3D particle-scale modeling of gas–solids flow and heat transfer in fluidized beds with an immersed tube

A fully 3D CFD–DEM approach has been developed to predict the heat transfer between an immersed tube and packed/fluidized beds. The figure above shows (a) the 3D nature of particle flow and (b) the 3D nature of gas flow. The capability of model in reproducing some typical heat transfer features and the underlying mechanisms are explained in terms of heat transfer modes such as tube–fluid convection and tube–particle conduction. [Display omitted] •A 3D CFD–DEM model with heat transfer in fluidized beds is developed.•A new concept of critical bed thickness is introduced.•Some typical features of hydrodynamics and heat transfer in fluidized beds are reproduced.•The 3D gas–solids flow in fluidized bed is captured.•The predicted maximum heat transfer coefficient is explained in terms of heat transfer modes.
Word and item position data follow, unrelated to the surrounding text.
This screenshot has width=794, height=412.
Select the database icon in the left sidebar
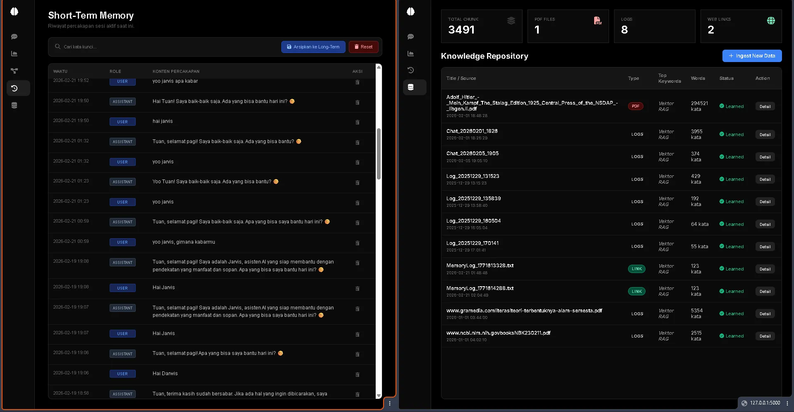[14, 105]
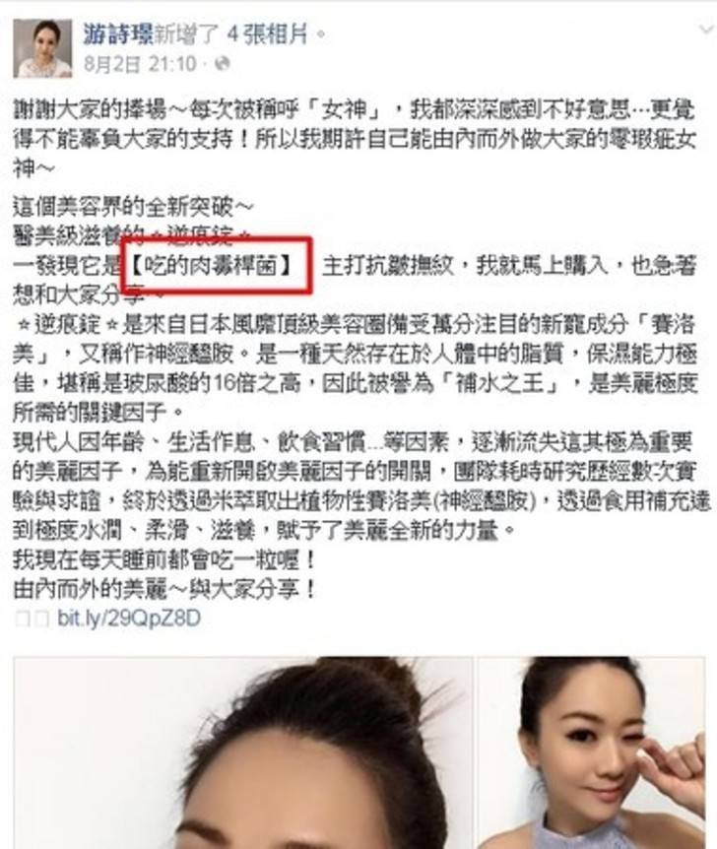Click the 8月2日 21:10 timestamp
Screen dimensions: 717x849
click(x=140, y=64)
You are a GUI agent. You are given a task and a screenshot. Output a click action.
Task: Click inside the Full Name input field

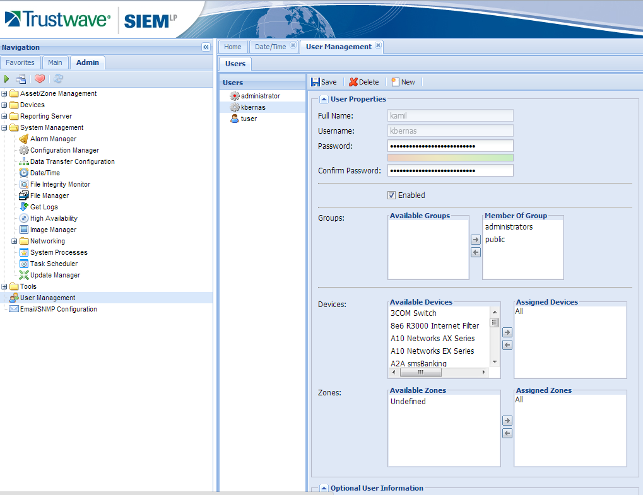tap(449, 115)
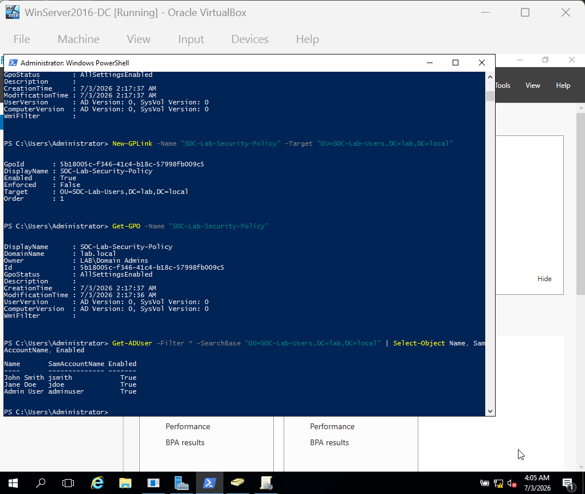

In this work, a fully three-dimensional (3D) model of combined computational fluid dynamics and discrete element method (CFD–DEM) is for the first time developed to study the gas–solids flow and heat transfer in fluidized beds with an immersed tube. A critical bed thickness is first determined at which the bed can be regarded as fully 3D. Then the validity of the model using the critical bed thickness is tested both qualitatively and quantitatively. It is shown that the model can successfully reproduce the typical relationship between pressure drop and gas velocity, and flow and heat transfer characteristics such as the four distinct stages of bubble transit through the tube and the peak of heat transfer coefficient between tube and the bed for certain gas velocity (which are however not well-predicted by previous 2D CFD–DEM and 2D CFD–3D DEM models). Finally the results are analyzed to improve the fundamental understanding of the system. It is demonstrated that both the gas and solids phases have 3D flow characteristics including the unique feature of 3D orientations of gas velocity vector field around the bubble. It is predicted that the maximum heat transfer coefficient is a result of the competition between surface–particle conduction and surface–fluid convection. The obtained results should be useful to the development of the fundamental understanding of the flow and heat transfer characteristics in a fluidized bed with immersed tubes.